“On a Quest for All the Words”: Sanaz Toossi’s Homesickness

If you were to peruse Sanaz Toossi’s Instagram you would find a recent headshot with the tongue-in-cheek caption, “i am an extremely serious artist.” She stares into the camera, head tilted, with a wistful gaze and with a gold necklace pulling focus from her dark black hair. The pendant, hanging on the gold chain, is Sanaz’s own name in Farsi.  

When asked about her views on language, Toossi said “I love that language fails us. It should.” She went on to describe her acceptance of the limitations of language. “I’ve tried to learn to be comfortable with the inability to fully encapsulate something”  

Toossi’s writing beautifully makes space for the limitations of language. When told by an interviewer that her use of language evokes a sense of homesickness, she responded “I’ve been looking for that term for a really long time because I think it defines all of my work. Homesickness.”  
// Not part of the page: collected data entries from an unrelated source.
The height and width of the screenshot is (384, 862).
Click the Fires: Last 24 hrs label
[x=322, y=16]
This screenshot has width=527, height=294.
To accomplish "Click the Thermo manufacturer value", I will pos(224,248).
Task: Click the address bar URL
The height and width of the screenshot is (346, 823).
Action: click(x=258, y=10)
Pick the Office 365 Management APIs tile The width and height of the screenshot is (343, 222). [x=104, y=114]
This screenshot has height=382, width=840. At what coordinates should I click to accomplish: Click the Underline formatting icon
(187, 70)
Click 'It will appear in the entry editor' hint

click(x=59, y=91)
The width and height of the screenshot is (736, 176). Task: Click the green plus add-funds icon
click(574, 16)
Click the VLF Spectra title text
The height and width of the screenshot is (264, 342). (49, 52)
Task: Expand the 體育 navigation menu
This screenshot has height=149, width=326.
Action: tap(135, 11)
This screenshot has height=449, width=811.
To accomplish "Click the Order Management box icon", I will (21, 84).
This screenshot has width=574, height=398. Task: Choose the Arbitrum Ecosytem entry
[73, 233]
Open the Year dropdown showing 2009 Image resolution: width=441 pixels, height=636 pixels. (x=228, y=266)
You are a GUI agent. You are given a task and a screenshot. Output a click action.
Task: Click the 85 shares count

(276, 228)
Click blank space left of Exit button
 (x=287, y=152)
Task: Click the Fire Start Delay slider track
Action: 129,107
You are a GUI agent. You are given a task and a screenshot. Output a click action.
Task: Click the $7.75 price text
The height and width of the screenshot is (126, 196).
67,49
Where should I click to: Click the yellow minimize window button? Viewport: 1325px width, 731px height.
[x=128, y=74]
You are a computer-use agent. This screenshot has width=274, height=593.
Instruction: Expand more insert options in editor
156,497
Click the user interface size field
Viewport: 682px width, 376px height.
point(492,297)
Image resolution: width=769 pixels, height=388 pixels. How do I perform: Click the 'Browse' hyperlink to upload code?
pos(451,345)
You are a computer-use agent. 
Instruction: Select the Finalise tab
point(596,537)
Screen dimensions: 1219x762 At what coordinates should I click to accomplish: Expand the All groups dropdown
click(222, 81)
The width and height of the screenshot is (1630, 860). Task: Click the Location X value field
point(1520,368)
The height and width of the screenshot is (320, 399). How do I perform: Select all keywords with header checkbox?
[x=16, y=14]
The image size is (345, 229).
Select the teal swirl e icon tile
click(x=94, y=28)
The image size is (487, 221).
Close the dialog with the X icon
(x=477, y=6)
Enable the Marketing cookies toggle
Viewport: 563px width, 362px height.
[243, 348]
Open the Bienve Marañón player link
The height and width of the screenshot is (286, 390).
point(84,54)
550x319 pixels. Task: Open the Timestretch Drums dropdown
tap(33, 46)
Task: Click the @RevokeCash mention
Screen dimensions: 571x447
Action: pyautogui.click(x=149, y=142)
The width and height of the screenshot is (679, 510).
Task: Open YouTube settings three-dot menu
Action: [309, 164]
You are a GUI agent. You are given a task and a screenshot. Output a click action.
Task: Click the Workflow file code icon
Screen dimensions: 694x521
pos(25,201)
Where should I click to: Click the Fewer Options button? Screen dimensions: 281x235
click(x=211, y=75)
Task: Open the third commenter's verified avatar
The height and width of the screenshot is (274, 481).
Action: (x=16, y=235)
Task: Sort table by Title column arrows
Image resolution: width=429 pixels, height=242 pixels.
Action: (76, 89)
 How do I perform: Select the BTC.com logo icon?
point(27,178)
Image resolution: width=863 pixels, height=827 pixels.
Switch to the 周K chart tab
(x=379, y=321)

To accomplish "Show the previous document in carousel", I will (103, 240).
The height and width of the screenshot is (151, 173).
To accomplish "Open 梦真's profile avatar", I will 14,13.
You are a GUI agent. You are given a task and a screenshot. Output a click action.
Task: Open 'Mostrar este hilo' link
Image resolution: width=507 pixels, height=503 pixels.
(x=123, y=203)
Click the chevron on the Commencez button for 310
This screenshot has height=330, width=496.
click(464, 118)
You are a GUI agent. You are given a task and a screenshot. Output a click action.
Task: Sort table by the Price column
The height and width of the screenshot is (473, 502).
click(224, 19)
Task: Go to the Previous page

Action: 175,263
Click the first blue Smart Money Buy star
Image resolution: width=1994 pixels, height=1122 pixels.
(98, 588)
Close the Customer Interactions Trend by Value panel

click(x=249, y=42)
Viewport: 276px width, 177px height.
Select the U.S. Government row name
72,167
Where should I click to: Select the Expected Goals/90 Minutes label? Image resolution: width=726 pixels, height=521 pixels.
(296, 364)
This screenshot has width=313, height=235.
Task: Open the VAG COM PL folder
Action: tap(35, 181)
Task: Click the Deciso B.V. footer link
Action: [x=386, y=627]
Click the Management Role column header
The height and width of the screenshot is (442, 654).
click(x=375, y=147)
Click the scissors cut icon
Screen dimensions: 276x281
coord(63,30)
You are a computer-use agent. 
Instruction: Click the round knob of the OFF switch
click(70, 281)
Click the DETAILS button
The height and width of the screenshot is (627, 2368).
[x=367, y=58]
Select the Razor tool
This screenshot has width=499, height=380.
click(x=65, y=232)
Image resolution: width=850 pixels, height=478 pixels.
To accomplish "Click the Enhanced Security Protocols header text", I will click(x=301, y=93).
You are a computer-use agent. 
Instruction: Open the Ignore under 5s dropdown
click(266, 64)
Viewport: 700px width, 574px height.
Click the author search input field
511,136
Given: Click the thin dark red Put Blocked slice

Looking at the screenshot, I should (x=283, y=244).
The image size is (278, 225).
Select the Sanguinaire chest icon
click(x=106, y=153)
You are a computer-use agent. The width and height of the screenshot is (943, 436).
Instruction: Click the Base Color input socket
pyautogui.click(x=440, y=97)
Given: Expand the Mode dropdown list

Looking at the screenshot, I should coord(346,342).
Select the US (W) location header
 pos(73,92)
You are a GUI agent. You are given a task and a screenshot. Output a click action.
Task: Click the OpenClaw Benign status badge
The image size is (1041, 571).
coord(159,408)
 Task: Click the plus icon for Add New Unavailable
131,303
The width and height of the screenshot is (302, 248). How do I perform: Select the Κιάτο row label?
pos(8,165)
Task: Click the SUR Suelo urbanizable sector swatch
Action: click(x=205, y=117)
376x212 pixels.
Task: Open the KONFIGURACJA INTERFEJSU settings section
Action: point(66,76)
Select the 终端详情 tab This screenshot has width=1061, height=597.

Sanaz Toossi grew up in Orange County, California, always aware of her family's home in Iran. She was raised in a bilingual household, with parents whose native language was Farsi. “I was a weird theatre kid,” she said of her youth. “When I started writing plays, I was trying to bridge the gap between my Iranian-ness and my American-ness.” 

Toossi went on to earn an MFA in playwright from NYU and had two Off Broadway plays premiere this year, at the age of 30. Toossi’s first play to receive a major production was English, which was set to premiere in 2020, but was postponed to 2022 due to the COVID pandemic. Called “a rich new play” by the New York Times, English is set in Iran in 2008 and follows four adults in an English language class as they anxiously prepare to take the Test of English as a Foreign Language (commonly known as TOEFL). One student, Roya, is in the class so she can learn English to speak with her granddaughter, who was raised in “The Canada” and doesn’t know Farsi.  

When the characters of English speak their native language, the audience hears it translated as English, without an accent. Whenever the students speak English, the audience hears English spoken with their accent. When asked about this theatrical approach, Toossi said “I'd played with this conceit before when trying to write a family drama. I grew up in a bilingual household, and I felt that for an audience to truly empathize with my [native Farsi-speaking] characters, I couldn't actually write dialogue in Farsi, because the Farsi would act as a barrier to understanding the characters' inner lives.” English was developed over multiple years, and Toossi’s perspective has shifted in this time. “I've changed my mind about this. I love hearing different languages onstage. It certainly does not keep me from engaging. And in a way, I was re-enforcing the notion of non-English as ‘other.’" Ultimately, her goal was to write a comedic and honest portrayal of the anxiety of trying to be understood. 

While Toossi considers English a comedy, she’s given each of her characters an ache of longing. This yearning is present in much of Toossi’s life and her work. “I am always so cognizant of what it means to celebrate when not everyone is there,” she said. “I’ve never had a second where I didn’t know that. Everything I write has to do with that kind of ambiguous loss.” 

Toossi’s next play to receive a professional production, Wish You Were Here (2022, Playwrights Horizons), centers just such around celebrations, where loved ones are absent. The play follows a tight-knit circle of female friends living in Iran during the Iranian Revolution. The women plan their weddings, talk about their bodies, and comfort one another through the anxieties that plague them. As time passes, the clique finds themselves scattered across the globe. 

In the final scene of Wish You Were Here, the character Rana (the first character to disappear), finally returns. She confides in her long-lost friend about her ongoing plague of homesickness. “One day you can have a home, and the next, as you are hurtling through the air, you will have to vanquish home.” 

Toossi uses both poetic and colloquial language to express her character’s longing. Their homesickness vibrates underneath every word they speak. “So [homesickness] is the thing that I will always write about because I will never have all of the words for it.” Toossi said. “I think I’m on a quest for all of the words.”